- Born: 1902 Fenshui Township, Hunan, Qing Empire
- Died: 1970 (aged 67–68) Wuhan, Hubei, China
- Occupation: Historian
- Children: Fang Keli

Academic background
- Alma mater: Hunan First Normal University Beijing Normal University Tsinghua University University of Tokyo University of Paris

Academic work
- Discipline: History
- Sub-discipline: Ethnic History History of Song, Liao, Jin and Yuan
- Institutions: Wuhan University

Chinese name
- Traditional Chinese: 方莊猷
- Simplified Chinese: 方壮猷

Standard Mandarin
- Hanyu Pinyin: Fāng Zhuàngyóu

Xin'an
- Chinese: 欣安

Standard Mandarin
- Hanyu Pinyin: Xīn'ān

Fang Zhangxiu
- Chinese: 方彰修

Standard Mandarin
- Hanyu Pinyin: Fāng Zhāngxiū

= Fang Zhuangyou =

Chinese historian (1902–1970)

Fang Zhuangyou (方壮猷; 1902 – 1970), courtesy name Xin'an (欣安), was a Chinese historian who was a professor at Wuhan University, and best known for studying Chinese ethnic history and the history of Song, Liao, Jin and Yuan Empires.

==Biography==
Fang was born Fang Zhangxiu (方彰修) in Fenshui Township, Hunan, Qing Empire, in 1902. After graduating from Hunan First Normal University, he was accepted to Beijing Normal University, and transferred to the Institute of Chinese Classics of Tsinghua University two years later. In 1929, he pursued advanced studies at the University of Tokyo, studying history under the direction of Shiratori Kurakichi. He taught at universities and colleges in both cities of Beijing and Nanjing after returning to China.

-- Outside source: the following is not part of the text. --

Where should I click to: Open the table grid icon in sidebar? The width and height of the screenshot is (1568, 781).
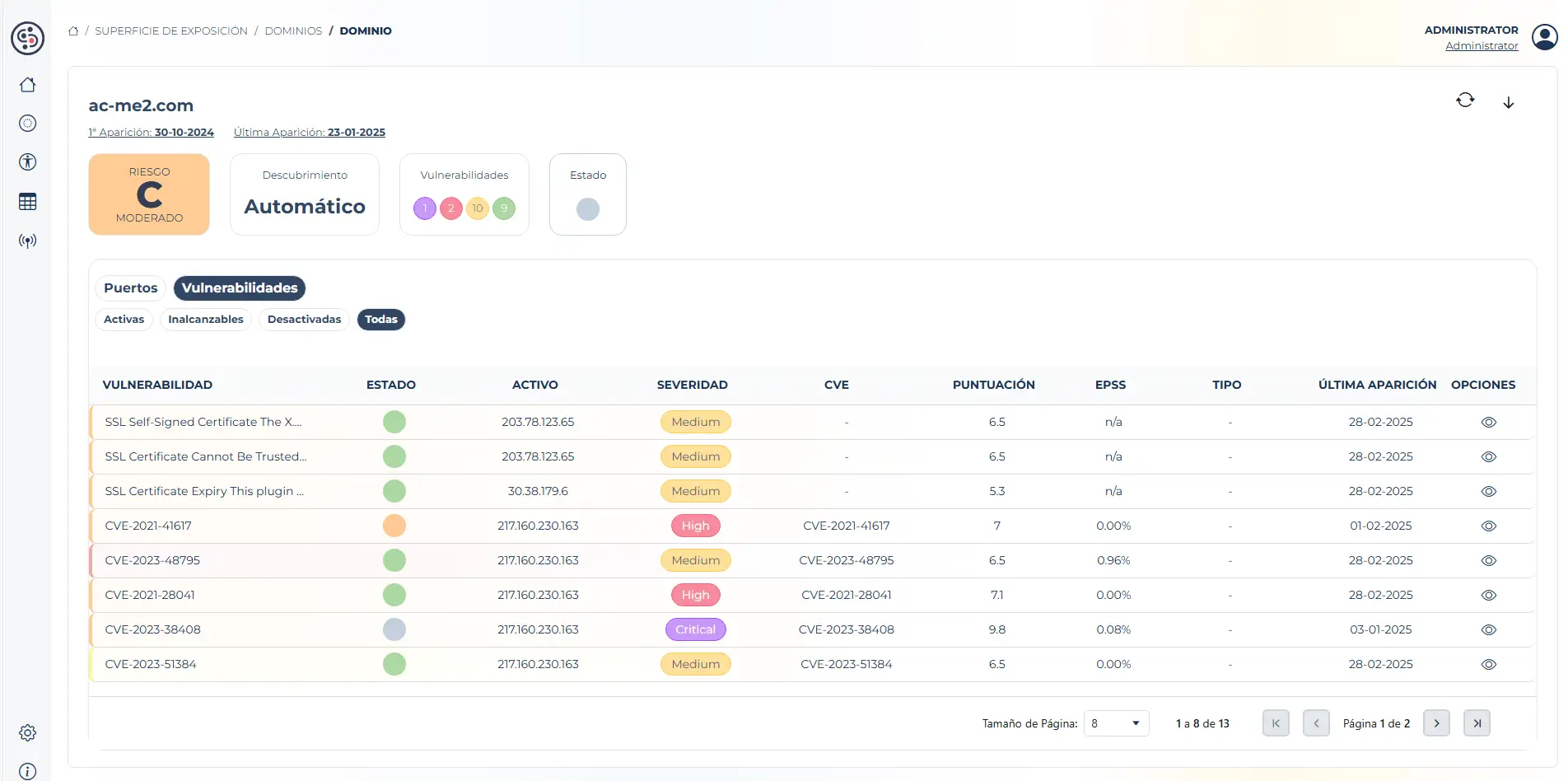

He later went to the University of Paris in France to follow the sinologist Paul Pelliot study the history of oriental nationalities.

In 1936, Fang joined the faculty of Wuhan University, and taught there until 1949.

After the founding of the Communist State, in 1950, Fang became deputy director of the Cultural Relics Division of the Department of Culture of the Central-South Military and Administrative Commission, in addition to serving as president of Central South China Library since 1951. He was appointed director of the Hubei Provincial Bureau of Culture in 1955, and subsequently researcher of Hubei Institute of Philosophy and Social Sciences in 1958. He was chosen as deputy director of the Hubei Provincial Commission for the Administration of Cultural Relics in 1965.

Fang died in Wuhan, Hubei, in 1970.

== Personal life ==
Fang's son, Fang Keli (1938–2020), was a Chinese New Confucian philosopher.